Senate Minority Whip Dick Durbin (D-IL) has taken up Trump’s call to oust Maduro:

He [Guaidó] knows how much the Venezuelan people have suffered, how the Maduro regime bankrupted the nation and destroyed its democracy and its economy, and how desperate the people of his country are to rejoin the community of democracies.  I told him we in the United States stand ready to help, and the Venezuelan people need our help to rebuild their country’s democracy and economy and to help the millions of Venezuelan refugees safely return home.

Some Democratic presidential candidates seek cover in the “soft” coup approach.  A spokesperson forSen. Kirsten Gillibrand (D-NY) said she “supports working with our allies to recognize Juan Guaidó – who was legitimately elected – as the interim president under the Constitution until Venezuela can hold new elections.”  And Sen. Amy Klobuchar whimpered, “I support the people of Venezuela standing up against Maduro, installing a new leader, and restoring democracy in Venezuela.”

But those who appear to oppose a “hard” coup, including U.S. military intervention, don’t want to come out and say it explicitly. Sen. Sherrod Brown (D-OH), another undeclared presidential candidate, lambasted the Trump administration’s “loose talk of possible military intervention” as “reckless and irresponsible.”  But then fell back on the “free and fair elections” – or soft coup – stand.  “We should work with our allies and use economic, political and diplomatic leverage to help bring about free and fair elections, limit escalating tension, and ensure the safety of Americans on the ground,” he said.

Sen. Elizabeth Warren (D-MA), a declared presidential candidate, shares Brown’s half-hearted stand.  She has strongly opposed the use of sanctions and then intones: “The Venezuelan people deserve free and fair elections, an economy that works, and the ability to live without fear of violence from their own government.” Dah?

Unremarkably, the Democrats who take either a hard or soft position regarding a coup in Venezuela present themselves as “progressives.” In the good-old-days of American politics, say 2010, Democrats were “liberals,” “moderates” and – with rare exception – “radicals” (i.e., secret socialists, even Marxists). Unfortunately, today every Democrat claims to be a “progressive.”

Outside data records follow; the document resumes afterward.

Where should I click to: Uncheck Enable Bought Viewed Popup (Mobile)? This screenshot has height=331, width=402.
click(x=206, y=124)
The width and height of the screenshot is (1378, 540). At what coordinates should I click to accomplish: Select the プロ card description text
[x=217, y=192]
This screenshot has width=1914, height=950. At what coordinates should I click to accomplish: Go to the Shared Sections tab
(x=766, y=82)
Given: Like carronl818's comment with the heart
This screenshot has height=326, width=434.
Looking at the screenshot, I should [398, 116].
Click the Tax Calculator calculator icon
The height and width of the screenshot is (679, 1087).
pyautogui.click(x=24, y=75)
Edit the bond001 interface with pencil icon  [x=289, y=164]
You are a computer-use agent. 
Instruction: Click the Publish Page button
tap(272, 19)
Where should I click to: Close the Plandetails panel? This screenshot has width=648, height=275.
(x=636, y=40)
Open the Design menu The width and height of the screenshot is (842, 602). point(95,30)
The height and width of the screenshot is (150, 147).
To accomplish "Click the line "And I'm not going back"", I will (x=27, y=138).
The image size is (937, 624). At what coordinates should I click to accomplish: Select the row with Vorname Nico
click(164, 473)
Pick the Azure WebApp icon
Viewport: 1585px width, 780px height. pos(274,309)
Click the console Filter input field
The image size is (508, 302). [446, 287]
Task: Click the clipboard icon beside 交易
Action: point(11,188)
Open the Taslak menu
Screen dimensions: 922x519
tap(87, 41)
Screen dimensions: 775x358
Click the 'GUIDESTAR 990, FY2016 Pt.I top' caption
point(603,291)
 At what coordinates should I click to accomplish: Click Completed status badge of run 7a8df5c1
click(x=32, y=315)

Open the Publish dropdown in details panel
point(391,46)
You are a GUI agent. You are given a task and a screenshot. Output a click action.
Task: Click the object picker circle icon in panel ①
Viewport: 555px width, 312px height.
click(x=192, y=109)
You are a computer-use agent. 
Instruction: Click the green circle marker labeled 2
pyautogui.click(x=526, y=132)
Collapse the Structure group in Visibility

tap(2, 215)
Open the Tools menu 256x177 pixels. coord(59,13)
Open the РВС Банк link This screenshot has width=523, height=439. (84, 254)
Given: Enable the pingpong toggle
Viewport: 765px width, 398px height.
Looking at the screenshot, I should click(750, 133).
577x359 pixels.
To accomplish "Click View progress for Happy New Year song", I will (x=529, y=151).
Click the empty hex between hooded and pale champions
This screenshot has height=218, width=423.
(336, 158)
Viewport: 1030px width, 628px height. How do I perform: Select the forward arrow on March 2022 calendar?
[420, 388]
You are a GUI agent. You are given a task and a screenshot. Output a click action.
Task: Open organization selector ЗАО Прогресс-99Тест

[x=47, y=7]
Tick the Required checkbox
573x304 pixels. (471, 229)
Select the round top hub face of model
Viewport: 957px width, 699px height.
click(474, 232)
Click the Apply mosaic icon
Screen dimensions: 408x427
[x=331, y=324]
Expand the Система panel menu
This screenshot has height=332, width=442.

A handful of Democrats have come out against U.S. intervention, no matter whether hard or soft.  Rep. Tulsi Gabbard (D-HI), another declared president candidate, has taken the strongest, most unequivocal stand opposed to intervention.  She said, put simple: “The United States needs to stay out of Venezuela.”  She tweeted, rejecting Trump’s recognition of Guaidó as president: “Let the Venezuelan people determine their future. We don’t want other countries to choose our leaders — so we have to stop trying to choose theirs.”  Like no other politician, she went to heart of the issue, tweeting:“It’s about the oil … again,”

Sen. Bernie Sanders (I-VT), a declared presidential candidate and self-declared democratic socialist, has been criticized for his rather wimpy stand on Venezuela.  However, he’s reframed Gabbard’s statement about the role of oil, recognizing the core driving force of U.S. imperialism.  “However, we must learn the lessons of the past and not be in the business of regime change or supporting coups – as we have in Chile, Guatemala, Brazil, and the Dominican Republic.”  Driving the point home, he insisted: “The United States has a long history of inappropriately intervening in Latin American countries; we must not go down that road again.”

Some critical voices are out there, but sadly, not enough to derail the interventionalist narrative that is dominating the discourse.